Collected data

______________________________

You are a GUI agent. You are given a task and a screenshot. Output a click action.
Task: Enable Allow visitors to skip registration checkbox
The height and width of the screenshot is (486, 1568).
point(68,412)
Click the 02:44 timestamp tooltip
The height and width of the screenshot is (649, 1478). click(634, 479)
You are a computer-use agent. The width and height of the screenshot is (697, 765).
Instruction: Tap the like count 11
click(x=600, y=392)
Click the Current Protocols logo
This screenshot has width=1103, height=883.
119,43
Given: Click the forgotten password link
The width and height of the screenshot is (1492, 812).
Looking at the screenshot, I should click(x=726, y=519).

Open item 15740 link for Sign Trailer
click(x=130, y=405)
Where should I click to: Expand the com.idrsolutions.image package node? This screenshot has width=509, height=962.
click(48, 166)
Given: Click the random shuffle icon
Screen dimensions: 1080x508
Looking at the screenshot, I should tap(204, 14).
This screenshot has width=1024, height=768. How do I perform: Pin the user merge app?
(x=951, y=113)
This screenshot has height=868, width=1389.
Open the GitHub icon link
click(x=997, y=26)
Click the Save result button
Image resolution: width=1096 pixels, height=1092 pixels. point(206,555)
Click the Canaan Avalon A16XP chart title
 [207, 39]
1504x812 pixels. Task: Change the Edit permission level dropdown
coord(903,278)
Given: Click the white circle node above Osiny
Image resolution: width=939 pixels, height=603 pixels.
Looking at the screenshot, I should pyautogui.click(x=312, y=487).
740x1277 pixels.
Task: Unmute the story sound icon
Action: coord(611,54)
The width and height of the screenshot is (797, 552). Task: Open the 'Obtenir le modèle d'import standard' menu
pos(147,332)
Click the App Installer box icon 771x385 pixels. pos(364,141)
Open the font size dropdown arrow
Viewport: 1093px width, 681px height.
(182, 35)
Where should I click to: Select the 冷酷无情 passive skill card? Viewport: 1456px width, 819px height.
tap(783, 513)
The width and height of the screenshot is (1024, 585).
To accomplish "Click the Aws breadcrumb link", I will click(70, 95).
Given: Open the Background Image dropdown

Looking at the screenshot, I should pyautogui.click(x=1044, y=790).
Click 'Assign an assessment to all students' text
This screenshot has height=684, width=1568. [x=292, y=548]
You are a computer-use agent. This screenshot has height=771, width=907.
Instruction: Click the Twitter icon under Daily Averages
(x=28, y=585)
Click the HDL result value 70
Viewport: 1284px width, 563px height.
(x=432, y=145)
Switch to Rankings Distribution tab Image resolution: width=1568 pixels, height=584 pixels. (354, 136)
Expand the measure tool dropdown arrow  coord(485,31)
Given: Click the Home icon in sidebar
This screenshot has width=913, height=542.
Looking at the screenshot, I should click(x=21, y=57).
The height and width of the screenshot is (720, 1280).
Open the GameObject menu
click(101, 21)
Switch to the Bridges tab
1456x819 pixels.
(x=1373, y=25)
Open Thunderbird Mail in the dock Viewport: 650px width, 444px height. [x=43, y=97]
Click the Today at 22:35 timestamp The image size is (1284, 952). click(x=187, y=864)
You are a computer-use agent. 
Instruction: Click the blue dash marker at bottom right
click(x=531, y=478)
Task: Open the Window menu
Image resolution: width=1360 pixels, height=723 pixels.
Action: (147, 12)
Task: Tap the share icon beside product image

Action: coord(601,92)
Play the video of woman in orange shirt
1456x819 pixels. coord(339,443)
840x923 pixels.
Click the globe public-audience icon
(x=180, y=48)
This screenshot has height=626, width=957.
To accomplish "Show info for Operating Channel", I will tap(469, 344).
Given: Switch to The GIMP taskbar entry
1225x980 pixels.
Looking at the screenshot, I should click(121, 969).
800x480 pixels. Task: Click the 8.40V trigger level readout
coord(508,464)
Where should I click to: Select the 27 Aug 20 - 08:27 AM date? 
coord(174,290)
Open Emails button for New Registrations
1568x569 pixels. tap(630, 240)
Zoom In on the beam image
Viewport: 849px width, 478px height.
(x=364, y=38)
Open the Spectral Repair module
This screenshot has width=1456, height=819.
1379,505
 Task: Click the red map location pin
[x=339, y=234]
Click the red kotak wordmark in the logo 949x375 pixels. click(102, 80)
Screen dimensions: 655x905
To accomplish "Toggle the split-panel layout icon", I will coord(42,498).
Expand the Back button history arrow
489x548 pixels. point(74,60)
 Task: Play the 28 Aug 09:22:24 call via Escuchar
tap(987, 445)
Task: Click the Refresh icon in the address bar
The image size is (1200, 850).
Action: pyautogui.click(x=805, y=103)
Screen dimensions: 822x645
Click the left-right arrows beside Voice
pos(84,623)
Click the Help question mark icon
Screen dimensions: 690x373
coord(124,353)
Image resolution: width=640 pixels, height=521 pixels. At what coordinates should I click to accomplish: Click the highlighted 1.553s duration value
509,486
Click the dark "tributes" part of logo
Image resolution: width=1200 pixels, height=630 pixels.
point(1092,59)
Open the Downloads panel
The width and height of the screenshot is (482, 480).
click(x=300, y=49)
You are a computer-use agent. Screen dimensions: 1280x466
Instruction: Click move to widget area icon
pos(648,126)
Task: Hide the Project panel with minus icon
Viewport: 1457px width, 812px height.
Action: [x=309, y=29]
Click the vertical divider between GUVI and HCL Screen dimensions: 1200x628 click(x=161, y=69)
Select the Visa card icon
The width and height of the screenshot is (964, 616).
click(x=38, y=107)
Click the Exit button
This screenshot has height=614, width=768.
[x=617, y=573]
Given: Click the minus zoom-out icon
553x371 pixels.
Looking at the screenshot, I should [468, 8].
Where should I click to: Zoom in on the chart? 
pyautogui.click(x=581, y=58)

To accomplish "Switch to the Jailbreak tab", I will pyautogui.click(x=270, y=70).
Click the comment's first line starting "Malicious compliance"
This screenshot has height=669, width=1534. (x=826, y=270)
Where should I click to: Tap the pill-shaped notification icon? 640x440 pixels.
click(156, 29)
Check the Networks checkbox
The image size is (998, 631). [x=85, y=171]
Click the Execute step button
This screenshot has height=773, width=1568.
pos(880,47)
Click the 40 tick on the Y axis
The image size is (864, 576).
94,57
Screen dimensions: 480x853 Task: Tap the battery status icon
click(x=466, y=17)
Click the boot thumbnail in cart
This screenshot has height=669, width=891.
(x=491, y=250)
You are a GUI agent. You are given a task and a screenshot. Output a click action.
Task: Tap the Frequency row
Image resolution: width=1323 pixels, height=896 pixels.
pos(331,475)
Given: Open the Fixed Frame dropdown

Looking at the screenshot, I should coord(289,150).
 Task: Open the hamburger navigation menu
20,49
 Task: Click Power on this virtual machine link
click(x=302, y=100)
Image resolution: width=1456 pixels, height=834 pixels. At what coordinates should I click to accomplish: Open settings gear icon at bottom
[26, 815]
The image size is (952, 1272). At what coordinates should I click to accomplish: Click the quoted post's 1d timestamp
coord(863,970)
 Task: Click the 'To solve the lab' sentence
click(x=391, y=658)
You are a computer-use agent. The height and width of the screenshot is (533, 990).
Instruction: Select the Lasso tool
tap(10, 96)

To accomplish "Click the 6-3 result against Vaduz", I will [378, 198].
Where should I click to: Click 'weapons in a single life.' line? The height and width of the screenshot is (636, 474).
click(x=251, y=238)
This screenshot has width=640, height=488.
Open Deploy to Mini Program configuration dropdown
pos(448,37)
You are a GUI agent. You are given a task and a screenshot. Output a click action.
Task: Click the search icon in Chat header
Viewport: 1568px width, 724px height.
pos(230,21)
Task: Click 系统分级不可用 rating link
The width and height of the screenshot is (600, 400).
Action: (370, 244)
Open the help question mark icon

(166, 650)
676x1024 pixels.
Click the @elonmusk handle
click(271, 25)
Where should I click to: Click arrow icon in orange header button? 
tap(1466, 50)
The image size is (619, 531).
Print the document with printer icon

______________________________

### What is being asked
Each record is to be retyped exactly as it appears.

### Solution to this problem
You are a GUI agent. You are given a task and a screenshot. Output a click action.
Task: Enable Allow visitors to skip registration checkbox
The height and width of the screenshot is (486, 1568).
point(68,412)
Click the 02:44 timestamp tooltip
The height and width of the screenshot is (649, 1478). click(634, 479)
You are a computer-use agent. The width and height of the screenshot is (697, 765).
Instruction: Tap the like count 11
click(x=600, y=392)
Click the Current Protocols logo
This screenshot has width=1103, height=883.
119,43
Given: Click the forgotten password link
The width and height of the screenshot is (1492, 812).
Looking at the screenshot, I should click(x=726, y=519).

Open item 15740 link for Sign Trailer
click(x=130, y=405)
Where should I click to: Expand the com.idrsolutions.image package node? This screenshot has width=509, height=962.
click(48, 166)
Given: Click the random shuffle icon
Screen dimensions: 1080x508
Looking at the screenshot, I should tap(204, 14).
This screenshot has width=1024, height=768. How do I perform: Pin the user merge app?
(x=951, y=113)
This screenshot has height=868, width=1389.
Open the GitHub icon link
click(x=997, y=26)
Click the Save result button
Image resolution: width=1096 pixels, height=1092 pixels. point(206,555)
Click the Canaan Avalon A16XP chart title
 [207, 39]
1504x812 pixels. Task: Change the Edit permission level dropdown
coord(903,278)
Given: Click the white circle node above Osiny
Image resolution: width=939 pixels, height=603 pixels.
Looking at the screenshot, I should pyautogui.click(x=312, y=487).
740x1277 pixels.
Task: Unmute the story sound icon
Action: coord(611,54)
The width and height of the screenshot is (797, 552). Task: Open the 'Obtenir le modèle d'import standard' menu
pos(147,332)
Click the App Installer box icon 771x385 pixels. pos(364,141)
Open the font size dropdown arrow
Viewport: 1093px width, 681px height.
(182, 35)
Where should I click to: Select the 冷酷无情 passive skill card? Viewport: 1456px width, 819px height.
tap(783, 513)
The width and height of the screenshot is (1024, 585).
To accomplish "Click the Aws breadcrumb link", I will click(70, 95).
Given: Open the Background Image dropdown

Looking at the screenshot, I should pyautogui.click(x=1044, y=790).
Click 'Assign an assessment to all students' text
This screenshot has height=684, width=1568. [x=292, y=548]
You are a computer-use agent. This screenshot has height=771, width=907.
Instruction: Click the Twitter icon under Daily Averages
(x=28, y=585)
Click the HDL result value 70
Viewport: 1284px width, 563px height.
(x=432, y=145)
Switch to Rankings Distribution tab Image resolution: width=1568 pixels, height=584 pixels. (354, 136)
Expand the measure tool dropdown arrow  coord(485,31)
Given: Click the Home icon in sidebar
This screenshot has width=913, height=542.
Looking at the screenshot, I should click(x=21, y=57).
The height and width of the screenshot is (720, 1280).
Open the GameObject menu
click(101, 21)
Switch to the Bridges tab
1456x819 pixels.
(x=1373, y=25)
Open Thunderbird Mail in the dock Viewport: 650px width, 444px height. [x=43, y=97]
Click the Today at 22:35 timestamp The image size is (1284, 952). click(x=187, y=864)
You are a computer-use agent. 
Instruction: Click the blue dash marker at bottom right
click(x=531, y=478)
Task: Open the Window menu
Image resolution: width=1360 pixels, height=723 pixels.
Action: (147, 12)
Task: Tap the share icon beside product image

Action: coord(601,92)
Play the video of woman in orange shirt
1456x819 pixels. coord(339,443)
840x923 pixels.
Click the globe public-audience icon
(x=180, y=48)
This screenshot has height=626, width=957.
To accomplish "Show info for Operating Channel", I will tap(469, 344).
Given: Switch to The GIMP taskbar entry
1225x980 pixels.
Looking at the screenshot, I should click(121, 969).
800x480 pixels. Task: Click the 8.40V trigger level readout
coord(508,464)
Where should I click to: Select the 27 Aug 20 - 08:27 AM date? 
coord(174,290)
Open Emails button for New Registrations
1568x569 pixels. tap(630, 240)
Zoom In on the beam image
Viewport: 849px width, 478px height.
(x=364, y=38)
Open the Spectral Repair module
This screenshot has width=1456, height=819.
1379,505
 Task: Click the red map location pin
[x=339, y=234]
Click the red kotak wordmark in the logo 949x375 pixels. click(102, 80)
Screen dimensions: 655x905
To accomplish "Toggle the split-panel layout icon", I will coord(42,498).
Expand the Back button history arrow
489x548 pixels. point(74,60)
 Task: Play the 28 Aug 09:22:24 call via Escuchar
tap(987, 445)
Task: Click the Refresh icon in the address bar
The image size is (1200, 850).
Action: pyautogui.click(x=805, y=103)
Screen dimensions: 822x645
Click the left-right arrows beside Voice
pos(84,623)
Click the Help question mark icon
Screen dimensions: 690x373
coord(124,353)
Image resolution: width=640 pixels, height=521 pixels. At what coordinates should I click to accomplish: Click the highlighted 1.553s duration value
509,486
Click the dark "tributes" part of logo
Image resolution: width=1200 pixels, height=630 pixels.
point(1092,59)
Open the Downloads panel
The width and height of the screenshot is (482, 480).
click(x=300, y=49)
You are a computer-use agent. Screen dimensions: 1280x466
Instruction: Click move to widget area icon
pos(648,126)
Task: Hide the Project panel with minus icon
Viewport: 1457px width, 812px height.
Action: [x=309, y=29]
Click the vertical divider between GUVI and HCL Screen dimensions: 1200x628 click(x=161, y=69)
Select the Visa card icon
The width and height of the screenshot is (964, 616).
click(x=38, y=107)
Click the Exit button
This screenshot has height=614, width=768.
[x=617, y=573]
Given: Click the minus zoom-out icon
553x371 pixels.
Looking at the screenshot, I should [468, 8].
Where should I click to: Zoom in on the chart? 
pyautogui.click(x=581, y=58)

To accomplish "Switch to the Jailbreak tab", I will pyautogui.click(x=270, y=70).
Click the comment's first line starting "Malicious compliance"
This screenshot has height=669, width=1534. (x=826, y=270)
Where should I click to: Tap the pill-shaped notification icon? 640x440 pixels.
click(156, 29)
Check the Networks checkbox
The image size is (998, 631). [x=85, y=171]
Click the Execute step button
This screenshot has height=773, width=1568.
pos(880,47)
Click the 40 tick on the Y axis
The image size is (864, 576).
94,57
Screen dimensions: 480x853 Task: Tap the battery status icon
click(x=466, y=17)
Click the boot thumbnail in cart
This screenshot has height=669, width=891.
(x=491, y=250)
You are a GUI agent. You are given a task and a screenshot. Output a click action.
Task: Tap the Frequency row
Image resolution: width=1323 pixels, height=896 pixels.
pos(331,475)
Given: Open the Fixed Frame dropdown

Looking at the screenshot, I should coord(289,150).
 Task: Open the hamburger navigation menu
20,49
 Task: Click Power on this virtual machine link
click(x=302, y=100)
Image resolution: width=1456 pixels, height=834 pixels. At what coordinates should I click to accomplish: Open settings gear icon at bottom
[26, 815]
The image size is (952, 1272). At what coordinates should I click to accomplish: Click the quoted post's 1d timestamp
coord(863,970)
 Task: Click the 'To solve the lab' sentence
click(x=391, y=658)
You are a computer-use agent. The height and width of the screenshot is (533, 990).
Instruction: Select the Lasso tool
tap(10, 96)

To accomplish "Click the 6-3 result against Vaduz", I will [378, 198].
Where should I click to: Click 'weapons in a single life.' line? The height and width of the screenshot is (636, 474).
click(x=251, y=238)
This screenshot has width=640, height=488.
Open Deploy to Mini Program configuration dropdown
pos(448,37)
You are a GUI agent. You are given a task and a screenshot. Output a click action.
Task: Click the search icon in Chat header
Viewport: 1568px width, 724px height.
pos(230,21)
Task: Click 系统分级不可用 rating link
The width and height of the screenshot is (600, 400).
Action: (370, 244)
Open the help question mark icon

(166, 650)
676x1024 pixels.
Click the @elonmusk handle
click(271, 25)
Where should I click to: Click arrow icon in orange header button? 
tap(1466, 50)
The image size is (619, 531).
Print the document with printer icon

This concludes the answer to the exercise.